Inquisition records are compelling documents. They draw in the reader, tempting them to believe that they are being made privy to the voices of long-dead witnesses. In reality, of course, these ‘voices’ are the constructs of inquisition. The inquisitor was able – as Trintinelli quite rightly pointed out – to edit and select which remnants of the interrogation-confession made it into the final written record. Given this freedom, it is surely astonishing that the inquisitor chose not only to hear a series of endless complaints about his own character and conduct, but to record it. Why go to this trouble? 

In truth, the inquisitor’s position in the community was more precarious than we might think. This was a far cry from the Spanish Inquisition of the fifteenth and sixteenth centuries. The inquisitor and the small group of men who made up his personal entourage presided over a local, individualised tribunal. Other inquisitorial tribunals existed, but they were not centrally organised, and nor did they present a united front. In carrying out the contentious task of finding and prosecuting heretics, inquisitors were therefore heavily reliant on the cooperation of local authorities, and goodwill of local communities. The consequences of poor relations could be dire – as with the violent expulsions and murders carried out elsewhere.

The nature of the inquisitor’s task was disruptive. To find heretics, one had to probe deep into the heart of the community, break it apart, and force it to spit somebody out. Clashes between inquisition and community were, moreover, an inevitable consequence of the fact that inquisitorial and popular ideas of ‘heretic’ differed significantly. Inquisitors walked a fine conceptual line between executioner and murderer. They were not popular men.

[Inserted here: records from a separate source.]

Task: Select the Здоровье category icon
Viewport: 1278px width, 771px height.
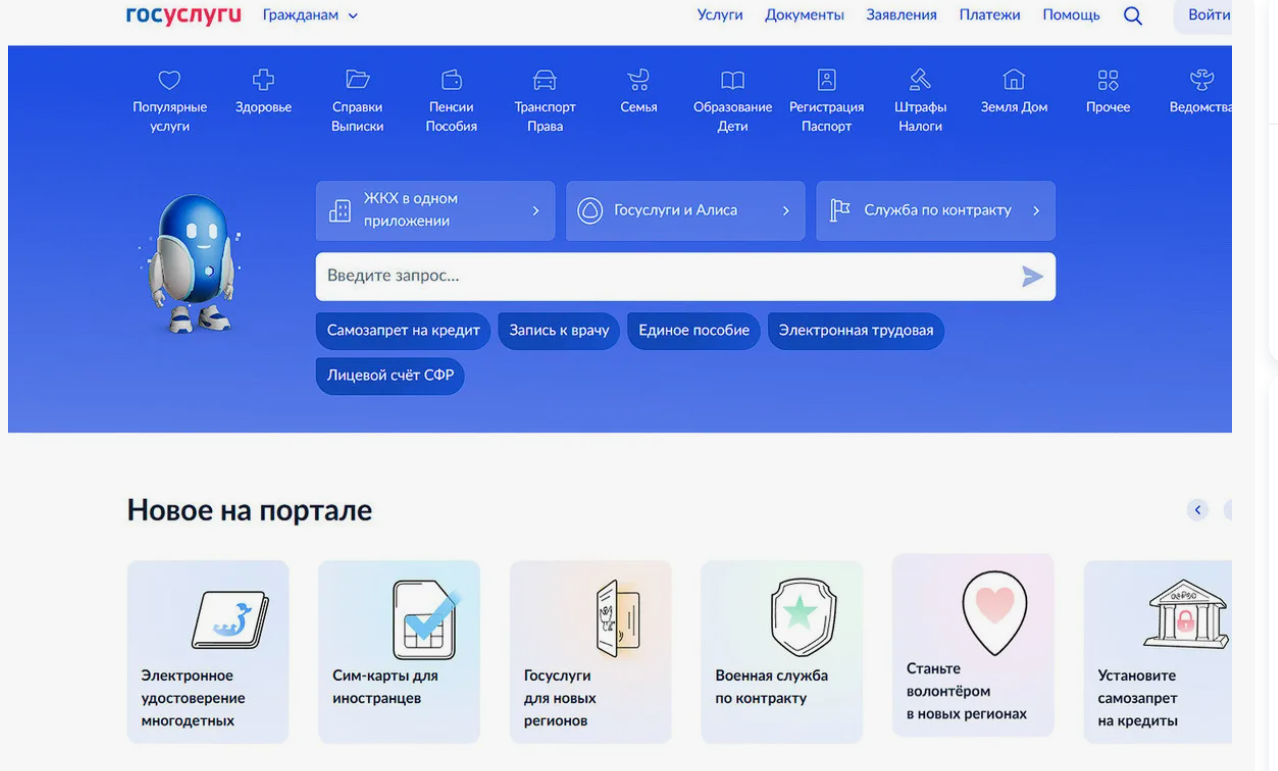Action: coord(262,95)
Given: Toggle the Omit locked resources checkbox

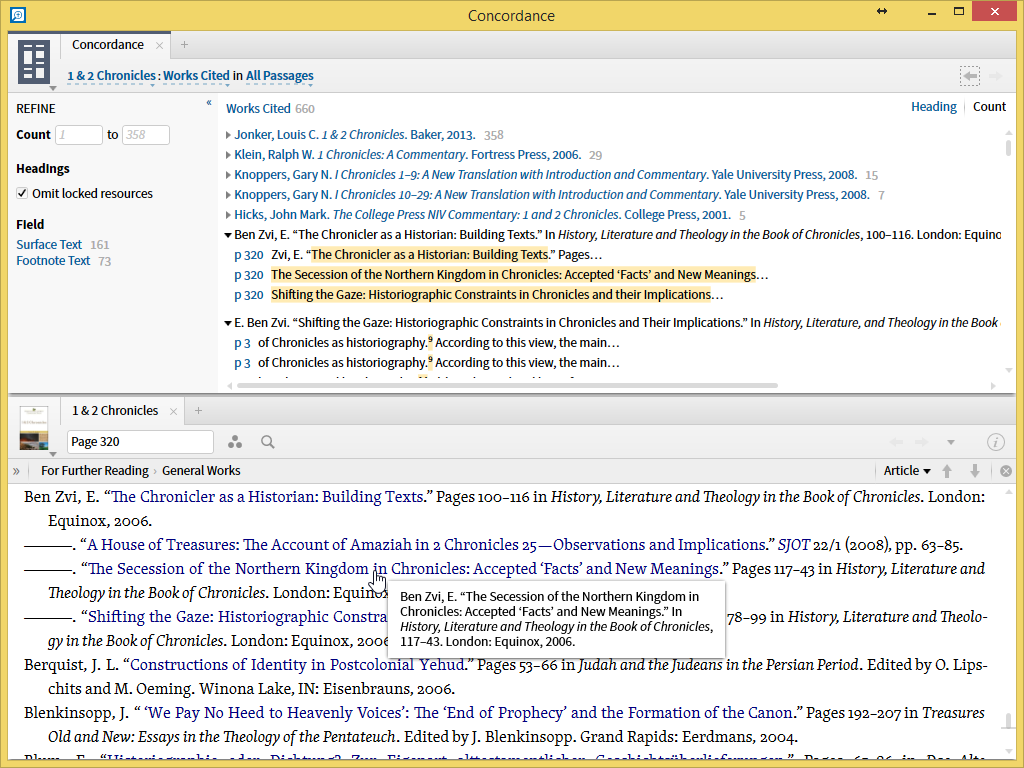Looking at the screenshot, I should [x=22, y=194].

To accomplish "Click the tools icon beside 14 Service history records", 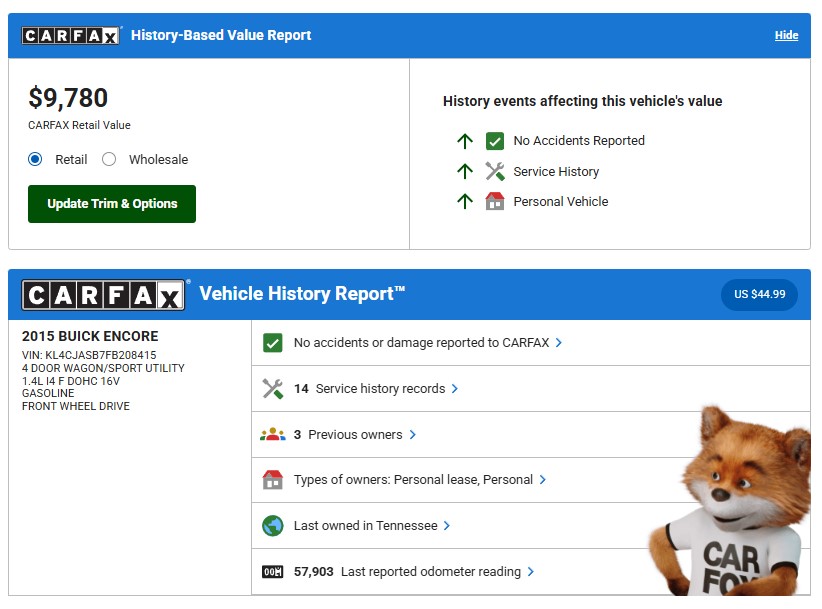I will point(272,389).
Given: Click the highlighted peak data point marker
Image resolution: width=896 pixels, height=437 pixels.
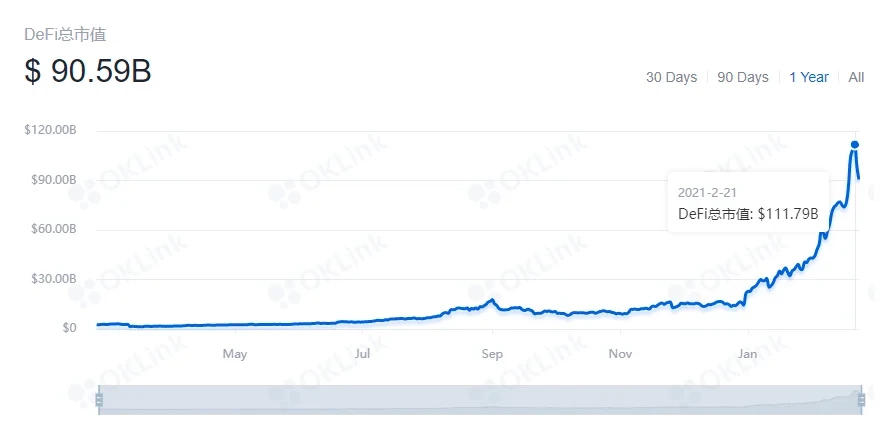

Guido of Vicenza knew that his executions had been extremely provocative. The punishments issued to those who came forward in the aftermath were restrained, limited to small fines, even for the most outrageous threats. Some steps towards reconciliation were taken. Paulo Trintinelli had the money he had been fined refunded, and his sentence reduced out of consideration for his old age (senectus). The sentence of the priest who had permitted Rosaflore’s Christian burial was mitigated on similar grounds.

Recording the grievances of the community could be a deliberate part of this conciliatory strategy. In Bologna, 1299, the community received an ‘outlet’ in order to foster relations through a strained period, and to prevent angry words from becoming violent actions. Under these circumstances, establishing some degree of inquisitorial accountability was the only way to restore order to the city.

Unfortunately the success of this unique uprising was short-lived. By 1301, Guido of Vicenza was back to his old tricks, desecrating the shrine of a popular local holy man. Through determination and sheer force of numbers the Bolognese citizens had managed to put a spanner in the inquisition’s works  in a specific, local context, but they lacked the necessary organisational skills, resources, and political power to stem the long-term tide of religious repression.

Rachael Hardstaff

Rachael is working towards finishing a PhD at York, where her interest in the social impact of inquisition has led her to write a thesis on the subject of aristocratic heresy networks in thirteenth-century southern France.